A Pau, une dizaine de médecins ont adressé un courrier aux responsables régionaux de la santé pour signaler qu'ils avaient reçu en tout et pour tout "une boite de 50 masques chirurgicaux par médecin" - "même pas" les fameux FFP2.

- l'infanterie -

Dans les centres hospitaliers, les soignants ne se sentent pas toujours mieux protégés: une infirmière de l’hôpital Edouard-Herriot à Lyon, qui a requis l'anonymat, regrette "un manque de dépistage" chez les personnels de santé, pourtant les plus exposés. "Je travaille pour l’hôpital public donc j’irai toujours", mais "on a le sentiment d’aller au front, d’être un peu l’infanterie - et l'infanterie, on s’en fiche toujours un peu..."

Amarylis, 39 ans, infirmière urgentiste au Centre hospitalier de Valence (Drôme), s'inquiète pour sa famille: une de ses patientes de 90 ans vient d'être testée positive. Dans son service, "un collègue a déjà été détecté, d’autres peuvent être porteurs sains. C’est très stressant". Comment protéger ses enfants? Elle aimerait des masques pour eux, à la maison.

"On baigne dedans en permanence, 12 heures d'affilée, c'est difficile de passer à autre chose, ça génère forcément de l'angoisse" insiste encore Eva, infirmière aux urgences du Puy-en-Velay, mère de deux fillettes: "Pourtant on a l'habitude de gérer des virus mais là, c'est sans précédent (...) Mon mari, mes proches sont inquiets. On essaye de limiter les contacts".

L'ordre des infirmiers a réclamé lundi dans un communiqué "sept mesures d'urgence" dont, la première, des "équipements de protection (masques, lunettes, gants, blouses...) impérativement et urgemment mis à disposition de tous les professionnels de santé".

Les soignants semblent avoir été entendus: lundi soir, lors de son allocution télévisée, Emmanuel Macron a annoncé la distribution de masques dès mardi aux soignants des 25 départements les plus touchés et à l'ensemble des personnels de santé mercredi.

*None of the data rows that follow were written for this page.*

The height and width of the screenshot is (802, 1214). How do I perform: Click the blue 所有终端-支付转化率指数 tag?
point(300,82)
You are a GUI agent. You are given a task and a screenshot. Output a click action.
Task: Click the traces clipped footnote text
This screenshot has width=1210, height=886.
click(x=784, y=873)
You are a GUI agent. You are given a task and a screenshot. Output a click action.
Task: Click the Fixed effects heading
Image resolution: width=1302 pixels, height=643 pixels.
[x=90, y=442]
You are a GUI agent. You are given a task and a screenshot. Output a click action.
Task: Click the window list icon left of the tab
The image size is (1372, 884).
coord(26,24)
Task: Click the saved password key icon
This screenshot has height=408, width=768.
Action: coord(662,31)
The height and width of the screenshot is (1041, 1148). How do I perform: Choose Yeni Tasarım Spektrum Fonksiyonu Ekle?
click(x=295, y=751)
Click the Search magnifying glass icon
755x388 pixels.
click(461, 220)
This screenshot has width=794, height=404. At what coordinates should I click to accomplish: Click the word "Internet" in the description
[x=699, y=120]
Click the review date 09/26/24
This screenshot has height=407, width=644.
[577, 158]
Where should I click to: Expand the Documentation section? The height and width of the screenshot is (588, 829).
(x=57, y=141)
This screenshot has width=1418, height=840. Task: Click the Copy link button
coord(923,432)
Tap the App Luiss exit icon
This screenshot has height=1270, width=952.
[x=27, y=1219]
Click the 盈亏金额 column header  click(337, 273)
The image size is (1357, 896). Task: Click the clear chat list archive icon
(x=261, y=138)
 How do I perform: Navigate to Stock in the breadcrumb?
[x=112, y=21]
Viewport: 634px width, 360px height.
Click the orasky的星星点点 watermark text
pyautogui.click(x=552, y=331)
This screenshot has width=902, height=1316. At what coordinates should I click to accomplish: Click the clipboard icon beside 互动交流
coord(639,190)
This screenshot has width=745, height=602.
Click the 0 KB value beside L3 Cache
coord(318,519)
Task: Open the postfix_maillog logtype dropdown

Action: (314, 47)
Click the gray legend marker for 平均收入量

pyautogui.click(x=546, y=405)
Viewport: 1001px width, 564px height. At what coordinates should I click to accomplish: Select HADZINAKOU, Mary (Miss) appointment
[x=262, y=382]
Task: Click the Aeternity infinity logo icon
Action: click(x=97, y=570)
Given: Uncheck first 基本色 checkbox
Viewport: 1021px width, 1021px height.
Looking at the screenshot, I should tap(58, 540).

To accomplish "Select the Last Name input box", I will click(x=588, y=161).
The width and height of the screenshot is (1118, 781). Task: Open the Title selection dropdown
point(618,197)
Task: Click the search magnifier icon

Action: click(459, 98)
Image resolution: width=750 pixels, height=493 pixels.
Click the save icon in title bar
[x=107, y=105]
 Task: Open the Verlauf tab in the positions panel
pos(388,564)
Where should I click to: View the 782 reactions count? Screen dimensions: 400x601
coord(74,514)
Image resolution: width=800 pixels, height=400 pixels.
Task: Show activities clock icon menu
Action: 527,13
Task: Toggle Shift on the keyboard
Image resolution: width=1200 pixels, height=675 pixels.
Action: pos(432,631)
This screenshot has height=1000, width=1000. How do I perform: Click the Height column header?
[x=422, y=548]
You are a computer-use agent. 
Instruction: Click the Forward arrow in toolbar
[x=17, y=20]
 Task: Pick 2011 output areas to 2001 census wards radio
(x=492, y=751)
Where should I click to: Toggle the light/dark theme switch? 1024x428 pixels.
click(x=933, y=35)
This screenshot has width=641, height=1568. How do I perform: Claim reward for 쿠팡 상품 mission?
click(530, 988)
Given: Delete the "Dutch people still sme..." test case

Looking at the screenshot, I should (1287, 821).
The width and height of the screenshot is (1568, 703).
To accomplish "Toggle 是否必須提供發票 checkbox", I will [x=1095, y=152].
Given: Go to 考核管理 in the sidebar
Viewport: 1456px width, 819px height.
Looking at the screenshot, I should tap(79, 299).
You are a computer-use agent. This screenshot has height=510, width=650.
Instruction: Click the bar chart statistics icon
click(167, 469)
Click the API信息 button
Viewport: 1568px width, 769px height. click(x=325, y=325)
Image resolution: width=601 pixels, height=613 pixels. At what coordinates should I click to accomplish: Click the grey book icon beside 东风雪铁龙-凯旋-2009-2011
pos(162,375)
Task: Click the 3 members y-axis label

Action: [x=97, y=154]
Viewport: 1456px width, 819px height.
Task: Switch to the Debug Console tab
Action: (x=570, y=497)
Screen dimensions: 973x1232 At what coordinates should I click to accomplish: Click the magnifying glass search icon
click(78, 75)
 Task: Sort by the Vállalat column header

Selon Martin Hirsch, directeur général des Hôpitaux de Paris (APHP), "une centaine de soignants ont contracté le virus, non pas dans les hôpitaux mais dans leur vie sociale".

Le chef de l'Etat a annoncé de nouvelles restrictions des déplacements qui entreront en vigueur dès mardi à midi, avec des contrôles et des sanctions à la clé. "Si vous êtes allé faire une course alimentaire, vous ne faites rien d'autre" a précisé le ministre de la Santé Olivier Véran.